As I grown in self-love and try to extract all the internalized sense of “being less than” that was passed down to me through my mother’s silence on so many crucial issues, I am learning about the importance of forgiveness. I reflect on the importance of forgiving our mothers for the few issues they did not fight for. I forgive our mothers for all the unhealthy relationships we saw them in that terrorized so many of us about black love. I forgive the repressed, cursed sexual emancipation that made too many of us seem or feel like hoes, tramps, skanks, black bitches, wanna-be-white-girls, etc. I forgive the dirty looks on the liberties we’ve taken, the frowns on our avant-garde looks, and the uncomfortable questions suggesting our incompleteness as single women and single mothers.
Yet, for all victories black women won, there is a number of battles that still remain; and those cannot be overcome in one generation. I am thinking about so many of our fellow queens around the world whose crowns have been stolen by economic and political systems that prevents them from shining. Too many of our sisters are being fed “purity” and “humility” messages that keeps them from believing in their own potential, in their own financial and political power, in their own sexuality, and in their own royalty. Too many of our sisters remain held in bondage, serving as sex slaves in neocolonialist systems that profits from their physical attributes. A number of us are healing, and a number of us has yet to heal.

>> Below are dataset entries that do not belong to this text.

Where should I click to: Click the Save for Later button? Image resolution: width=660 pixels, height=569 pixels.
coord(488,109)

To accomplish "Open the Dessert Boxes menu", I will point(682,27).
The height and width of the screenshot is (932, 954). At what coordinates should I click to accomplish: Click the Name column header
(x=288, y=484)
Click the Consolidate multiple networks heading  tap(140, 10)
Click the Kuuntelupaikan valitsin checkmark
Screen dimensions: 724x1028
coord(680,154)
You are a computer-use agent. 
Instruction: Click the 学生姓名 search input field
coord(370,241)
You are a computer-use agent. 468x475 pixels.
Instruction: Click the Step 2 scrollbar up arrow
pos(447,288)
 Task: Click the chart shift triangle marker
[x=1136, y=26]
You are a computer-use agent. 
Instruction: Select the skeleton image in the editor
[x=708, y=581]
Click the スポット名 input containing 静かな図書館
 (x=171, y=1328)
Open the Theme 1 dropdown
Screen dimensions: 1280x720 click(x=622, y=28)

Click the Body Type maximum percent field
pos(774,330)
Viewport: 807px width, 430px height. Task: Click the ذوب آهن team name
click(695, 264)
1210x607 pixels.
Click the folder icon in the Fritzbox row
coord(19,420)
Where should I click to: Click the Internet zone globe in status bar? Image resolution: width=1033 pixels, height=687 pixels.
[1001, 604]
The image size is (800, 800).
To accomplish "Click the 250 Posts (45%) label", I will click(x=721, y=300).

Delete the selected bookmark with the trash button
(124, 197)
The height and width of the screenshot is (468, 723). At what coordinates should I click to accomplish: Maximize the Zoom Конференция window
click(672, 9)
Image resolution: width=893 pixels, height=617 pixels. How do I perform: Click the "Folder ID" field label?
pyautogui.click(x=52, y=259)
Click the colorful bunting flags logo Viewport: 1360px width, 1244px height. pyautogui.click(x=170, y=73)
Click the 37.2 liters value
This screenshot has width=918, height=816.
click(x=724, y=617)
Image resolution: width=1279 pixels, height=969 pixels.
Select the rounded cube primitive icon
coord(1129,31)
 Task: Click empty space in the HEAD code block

If there is one lesson that I’ve learned is that people tend to assume that emancipation and progress are linear. We tend to take for granted the victories won in the past and the freedoms we have, believing that things will continue to improve in space and time. Yet, history shows that it is not always true: women have not always been unable to vote; similarly, women have also not always been confined in the home. Women ruled in antiquity and who worshipped gods AND goddesses; they were elders and counselors in other words sitting in villages; and now forever first ladies, duchesses, CEOs, authors, etc. But somewhere in between, for a long period of time, we lost much of our power. And just like we have won battles in the past, but we can lose others ahead. The nature of our fight for equality and civil rights changes, but we have to make sure that no matter what, we keep fighting.
Unborn queens, we need you to keep looking for unaltered beauty in yourselves just like we are finding it in ours. We need you to keep shouting, protesting, drafting bills, taking office and advocating for your rights, just like we are, just like many of our mothers and grandmothers were.
But we also need you to erect new statues, new monuments in which our inner and outer powers are reflected. We need you to build better, stronger bridges across nations for the other queendoms out there. We need you to keep singing, keep painting, keep writing, keep twerking, keep showing that glowing skin and embracing your blackness.
And lastly, though we may not ask it, we’ll need you to forgive us for the battles we did not think of fighting yet. We are strong, but not almighty, and we cannot change centuries of oppression, assault, confinement, harm, terror, and micro-aggressions all by ourselves. And I understand now that our mothers couldn’t either.
Until we meet a few years from now, I say to you: You are a queen whose inner and outer beauty was designed and molded. You were given a voice. You were granted power. Use them.